De samentrekking van vier tarieven tot twee zou leiden tot een lagere belastingdruk voor met name middeninkomens. Maar de belastingvermindering wordt weer onderuit gehaald door andere fiscale ingrepen, schrijven Koot en Vlekke in de jongste editie van het economenvakblad ESB. De versnelde afbouw vanaf 2021 van de inkomensafhankelijke algemene heffingskorting en de arbeidskorting heft de daling van het marginale tarief grotendeels op, stellen de CPB-analisten. Per saldo verandert er weinig. ‘Tegenover een vlakker verloop van de marginale belastingtarieven staat dat de twee grootste heffingskortingen juist meer afhankelijk worden van het inkomen’, aldus de twee.
Toptarief
In de kalenderjaren 2019 en 2020 worden de drie laagste tarieven steeds verder in lijn gebracht, totdat in 2021 het tarief (inclusief premie volksverzekeringen) 36,95% bedraagt. Daarnaast wordt het huidige toptarief in drie stappen verlaagd tot 49,50% in 2021. Het kabinet beloofde dat middeninkomens dan beter af zouden zijn, maar die toezegging komt niet uit. De maatregel zou de bereidheid om (meer) te werken in gunstige zin moeten beïnvloeden en de schaarste op de arbeidsmarkt verlichten. Een uitzondering vormt het piekje in de marginale belastingdruk die rond een inkomen van €24.000 ligt. Dat vlakt af door het schrappen van de harde inkomensgrens voor de huurtoeslag. Ook de piek in de belastingdruk rond een inkomen van €10.000 wordt minder steil. Voor inkomens tussen de €24.000 en €40.000 daalt de marginale druk door de invoering van de tweetaks. Voor deze inkomens maakt het kabinet de belofte waar dat werken meer gaat lonen.
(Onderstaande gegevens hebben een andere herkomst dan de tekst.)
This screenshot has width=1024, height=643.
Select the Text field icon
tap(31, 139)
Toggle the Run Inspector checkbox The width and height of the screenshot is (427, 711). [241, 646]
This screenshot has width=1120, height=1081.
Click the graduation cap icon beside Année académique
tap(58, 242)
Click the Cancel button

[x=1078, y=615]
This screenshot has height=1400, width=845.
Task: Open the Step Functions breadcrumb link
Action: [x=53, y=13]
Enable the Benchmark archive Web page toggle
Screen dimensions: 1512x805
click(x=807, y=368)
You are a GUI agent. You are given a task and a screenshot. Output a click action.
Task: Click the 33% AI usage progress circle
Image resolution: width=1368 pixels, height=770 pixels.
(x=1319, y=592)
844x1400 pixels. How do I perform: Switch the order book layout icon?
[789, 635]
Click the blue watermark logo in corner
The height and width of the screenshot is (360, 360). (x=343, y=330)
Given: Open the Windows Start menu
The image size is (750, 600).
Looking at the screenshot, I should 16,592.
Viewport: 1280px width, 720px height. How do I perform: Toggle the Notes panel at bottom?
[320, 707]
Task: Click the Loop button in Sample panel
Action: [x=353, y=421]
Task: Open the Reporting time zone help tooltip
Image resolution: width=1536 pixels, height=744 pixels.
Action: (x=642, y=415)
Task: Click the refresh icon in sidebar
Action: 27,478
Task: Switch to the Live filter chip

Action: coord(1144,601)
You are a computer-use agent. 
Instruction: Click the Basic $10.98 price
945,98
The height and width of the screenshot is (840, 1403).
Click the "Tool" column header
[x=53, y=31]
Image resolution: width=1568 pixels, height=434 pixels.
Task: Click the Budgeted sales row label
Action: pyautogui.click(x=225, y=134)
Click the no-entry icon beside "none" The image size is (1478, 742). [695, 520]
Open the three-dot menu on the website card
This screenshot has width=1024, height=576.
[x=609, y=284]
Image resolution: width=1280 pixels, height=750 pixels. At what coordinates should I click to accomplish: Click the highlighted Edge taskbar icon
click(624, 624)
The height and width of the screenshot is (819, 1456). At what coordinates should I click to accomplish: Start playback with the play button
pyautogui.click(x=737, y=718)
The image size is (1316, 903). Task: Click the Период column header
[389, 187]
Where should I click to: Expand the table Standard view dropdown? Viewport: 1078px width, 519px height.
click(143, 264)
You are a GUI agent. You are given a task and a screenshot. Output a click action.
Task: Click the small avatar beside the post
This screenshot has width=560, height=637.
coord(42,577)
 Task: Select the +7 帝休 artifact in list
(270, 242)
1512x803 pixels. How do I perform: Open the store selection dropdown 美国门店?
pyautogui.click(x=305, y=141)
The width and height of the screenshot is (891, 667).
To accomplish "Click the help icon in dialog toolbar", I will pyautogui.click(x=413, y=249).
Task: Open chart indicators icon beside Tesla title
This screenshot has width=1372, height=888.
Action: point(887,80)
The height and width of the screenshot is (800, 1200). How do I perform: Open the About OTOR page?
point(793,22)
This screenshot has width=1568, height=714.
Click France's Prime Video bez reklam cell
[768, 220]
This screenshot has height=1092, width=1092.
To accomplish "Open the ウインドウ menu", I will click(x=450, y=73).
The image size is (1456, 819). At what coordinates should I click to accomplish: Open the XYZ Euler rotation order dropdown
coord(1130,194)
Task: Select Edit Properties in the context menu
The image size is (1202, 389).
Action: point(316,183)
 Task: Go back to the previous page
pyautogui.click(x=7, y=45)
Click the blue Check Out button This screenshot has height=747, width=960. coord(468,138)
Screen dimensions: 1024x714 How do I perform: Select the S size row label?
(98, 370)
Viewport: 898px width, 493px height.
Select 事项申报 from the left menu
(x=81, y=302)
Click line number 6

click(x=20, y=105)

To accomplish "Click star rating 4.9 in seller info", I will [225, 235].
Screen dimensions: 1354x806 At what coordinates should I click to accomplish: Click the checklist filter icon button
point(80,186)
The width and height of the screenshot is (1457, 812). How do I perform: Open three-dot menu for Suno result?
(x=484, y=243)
Vanaf €40.000 tot ruim €60.000 blijft de marginale druk echter gelijk.
Hoogste marginale druk
De hoogste marginale druk, ongeveer 60%, slaat zelfs eerder toe dan nu het geval is. Onder meer omdat het kabinet het inkomen waarvoor het toptarief gaat gelden, tussen 2018 en 2021 verlaagt ten opzichte van het huidige stelsel. Vanaf een ton neemt de marginale druk af, doordat het kabinet de inkomensafhankelijke arbeidskorting sneller afbouwt en beëindigt.
De CPB-analyse gaat uit van de gemiddelde marginale belastingdruk. Dit betekent dat de belastingdruk over de laatst verdiende euro kan verschillen afhankelijk van bijvoorbeeld de samenstelling van een huishouden en persoonlijke aftrekposten.